Gli anni ottanta si caratterizzano con un processo di finanziarizzazione dell’economia mondiale senza precedenti. Gli Usa cercano di assurgere, dato l’inarrestabile declino del loro apparato industriale, a potenza dominante principalmente sul piano finanziario e militare mentre europei e giapponesi, forti delle massicce ristrutturazioni industriali avviate alla fine degli anni settanta, rafforzano decisamente le loro posizioni nel commercio mondiale. In questi anni si assiste a una ondata speculativa senza precedenti. Gli Usa ovviamente la trainano con una spregiudicata politica finanziaria basata sugli alti tassi di sconto. Di conseguenza enormi quantità di denaro giungono negli Usa. Però si tratta esclusivamente dell’avvitarsi su se stessa della speculazione finanziaria dato che l’economia reale, quella della produzione, permane ormai da anni in uno stato di stagnazione. La cosiddetta bolla speculativa svanisce nel 1992 quando la più grave recessione del dopoguerra attanaglia l’economia mondiale. L’economia americana é la prima a bloccarsi, seguono poi quella europea e giapponese. In alcuni casi si tratta di una vera e propria depressione dato che gli indici della crescita della produzione industriale assumono valori negativi.
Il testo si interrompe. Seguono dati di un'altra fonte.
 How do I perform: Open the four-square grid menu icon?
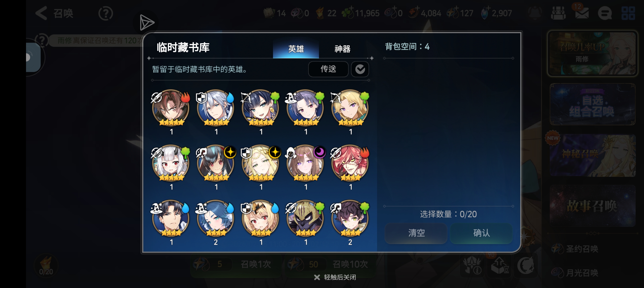point(628,13)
A questo punto le crisi economiche dell’est e dell’ovest si incontrano e si influenzano reciprocamente anche attraverso le ripercussioni politiche della disgregazione dell’impero sovietico. In occidente non erano ancora terminati i festeggiamenti per l’abbattimento del muro di Berlino e per il presunto trionfo del capitalismo sul comunismo, che già si avvertiva il vento gelido della depressione che si abbatteva sulla economia americana e, di conseguenza, su tutto il mondo. La stessa riunificazione tedesca, resasi possibile solo dopo il tonfo dell’Unione sovietica, doveva trasformarsi in soli due anni in uno dei fattori aggravanti la crisi economica mondiale. Intanto, sparita l’Unione sovietica dalla scena dello scontro imperialistico, si delineavano nuovi ed altrettanto potenti fattori di contesa tra la Germania e il Giappone da una parte, nuovi giganti dell’economia mondiale, e gli Usa dall’altra. Soprattutto la Germania, affamata di capitali per l’ingente sforzo finanziario della riunificazione, ingaggiava con gli Usa una decisa competizione finanziaria attraverso la politica dell’alto tasso di sconto. È il colpo di grazia all’economia europea intera costretta ad inseguire la politica tedesca con dei tassi di sconto che strozzano ancora di più ogni attività produttiva.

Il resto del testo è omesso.